Tuesday, September 13, 2005

The Proclaimers: the "500 miles" conundrum and non-traditional romantic combinations

The Proclaimers' song I'm Gonna Be (500 Miles) contains one of the most ambiguous and elliptical lyrics in the canon of popular music:

But I would walk five hundred miles
and I would walk five hundred more
just to be the man who walked a thousand miles
to fall down at your door
The ambiguity is not merely textual but is produced by the interaction of the lyric and The Proclaimer twins' alternate delivery of the first two lines of the chorus (the remaining two lines are delivered jointly). One twin is proposing to walk 500 miles and the other is, seemingly, proposing to match (or possibly even double) his brother's prodigious perambulatory feat. The song, therefore, implies not only that both twins arrive at the destination but also that the walking and, more worryingly, the romancing are shared, rather than individual, endeavours. We must logically conclude that the "man" (rather than "men") who collapses at the door is the Proclaimers' "unified fraternal persona."

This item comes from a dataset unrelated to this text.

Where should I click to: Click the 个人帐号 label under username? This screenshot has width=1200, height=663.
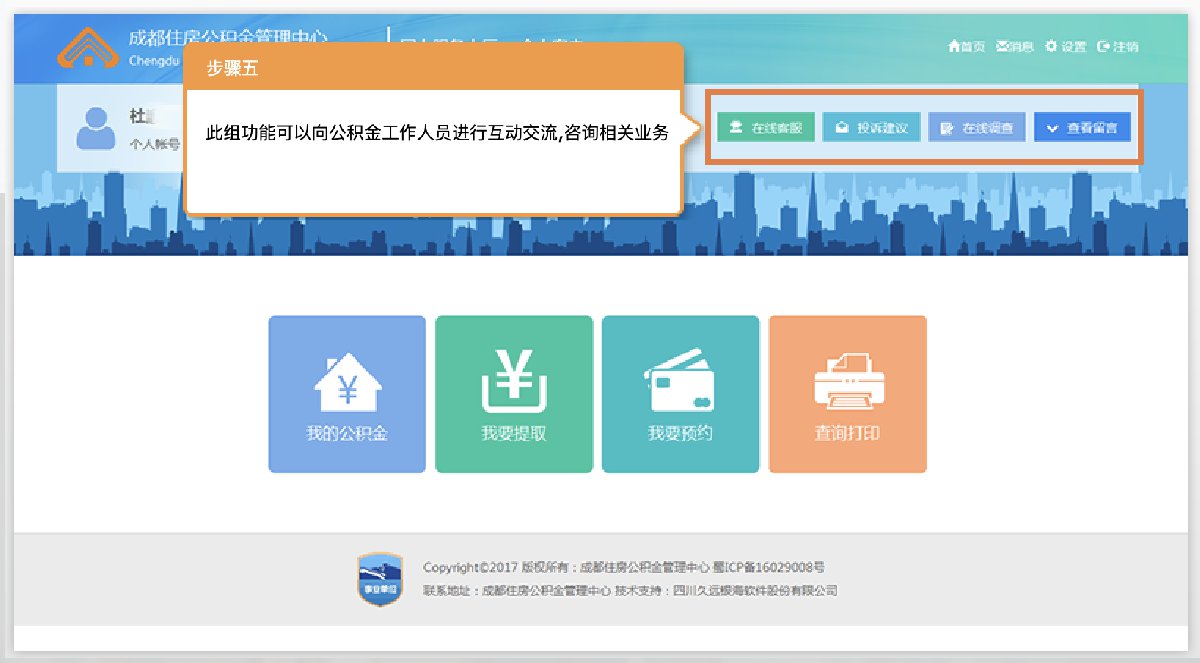click(155, 144)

The issue is further complicated by each twin's assertion that they will have walked one thousand miles when, it seems, they're planning on sharing the task and only traversing 500 miles each ~ unless the latter Proclaimer twin is proposing to eclipse the former by walking 1000 miles (his 1000 being 500 "more" than his brother ~ in which case we presume he's proposing to start 500 miles behind his brother and to accompany him for the final 500 miles ~ and, thus, amounting to a joint 1500) by contrast with the more conventional interpretation, which suggests that the 500 "more" than his brother's 500 is also 500 (thus totalling a mere 1000 miles between them). Either way, at least one of the twins' "1000 mile" claim is bullshit.

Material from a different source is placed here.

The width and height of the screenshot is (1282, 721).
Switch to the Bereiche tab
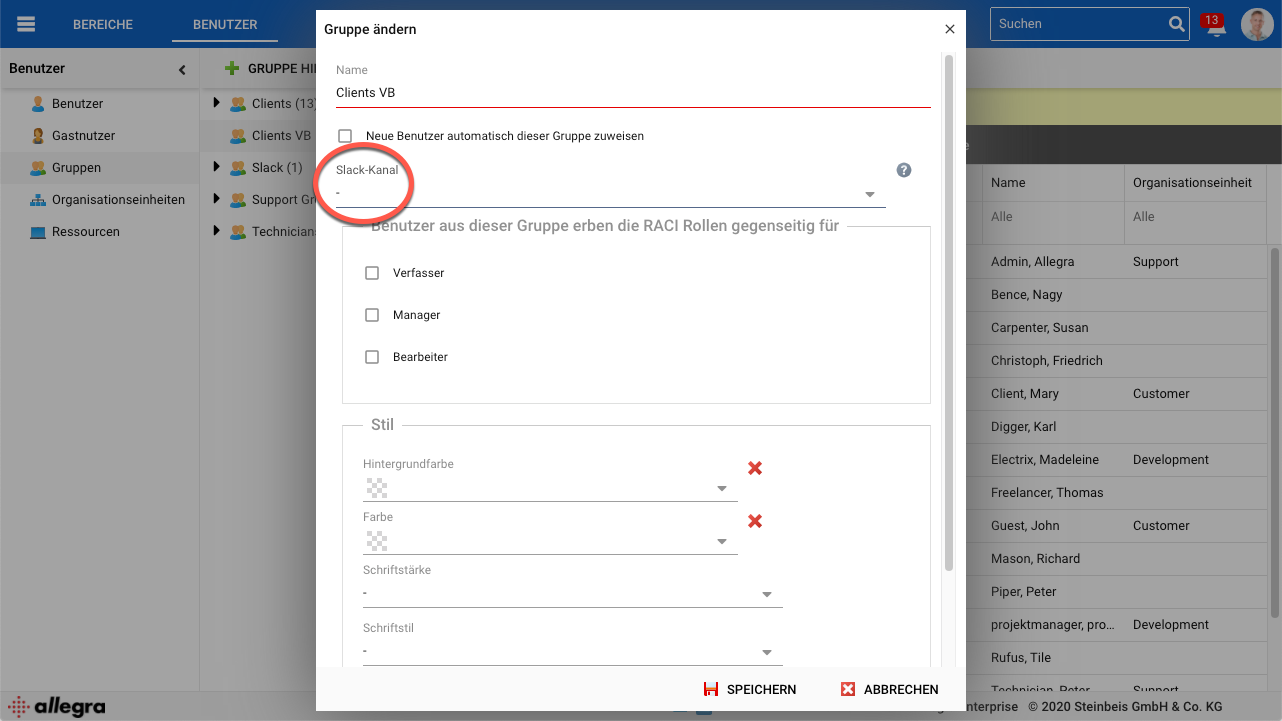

At it's irreducable minimum the song seems to be describing a romantic triangle, yet it's unclear whether the object of the Proclaimer twins' affections is likely to a) expect some kind of crass Darwinian "survival of the fittest" showdown between her (or his) prospective suitors or b) consent to a request for a ménage à trois. The possibilities that the Proclaimers might be required to c) form (or join) a queue or , perish the thought, d) meet with rejection at the end of their journey cannot be discounted ab initio, and textual interpretation alone fails to elucidate the conundrum.

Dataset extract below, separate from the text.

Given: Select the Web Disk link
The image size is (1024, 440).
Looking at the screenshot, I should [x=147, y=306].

Ashley Pomeroy's analysis (see link) is rigorous but hardly exhaustive: he doesn't consider, for instance, the possibility that the object of the Proclaimers' romantic yearnings may be, in turn, a unified persona comprising seperate constituent personae. If this is indeed the case then the carnal possibilities expand exponentially.

One thing is certain though: any, and all, proposed amorous activity is likely to postponed until the conclusion of a prolonged recovery period after such a gargantuan trek. The Proclaimers' prospective paramour(s) would be well advised to stock up on fluids, high-glycemic/carbo-loaded foodstuffs, warm blankets and saline drips in anticipation of the pair's arrival.

Pomeroy analyses the mathematical conundrums inherent in the lyric and considers a few of the myriad romantic permutations generated by this polymorphously perverse Pandora's Box of Amorous Possibility.

With regard to the plethora of non-traditional romantic combinations implied by the lyric: Pomeroy, tentatively, concludes that close textual analysis favours a "brotherly love" interpretation over the "group sex" hypothesis. Whether his conclusion is warranted is open to debate.

Ashley Pomeroy's thoughts on 500 Miles

1 comment:

Anonymous said...

To take something simple and make sound complex is the easiest to do.
To take something complex and make it sound simple is mans greatest challenge.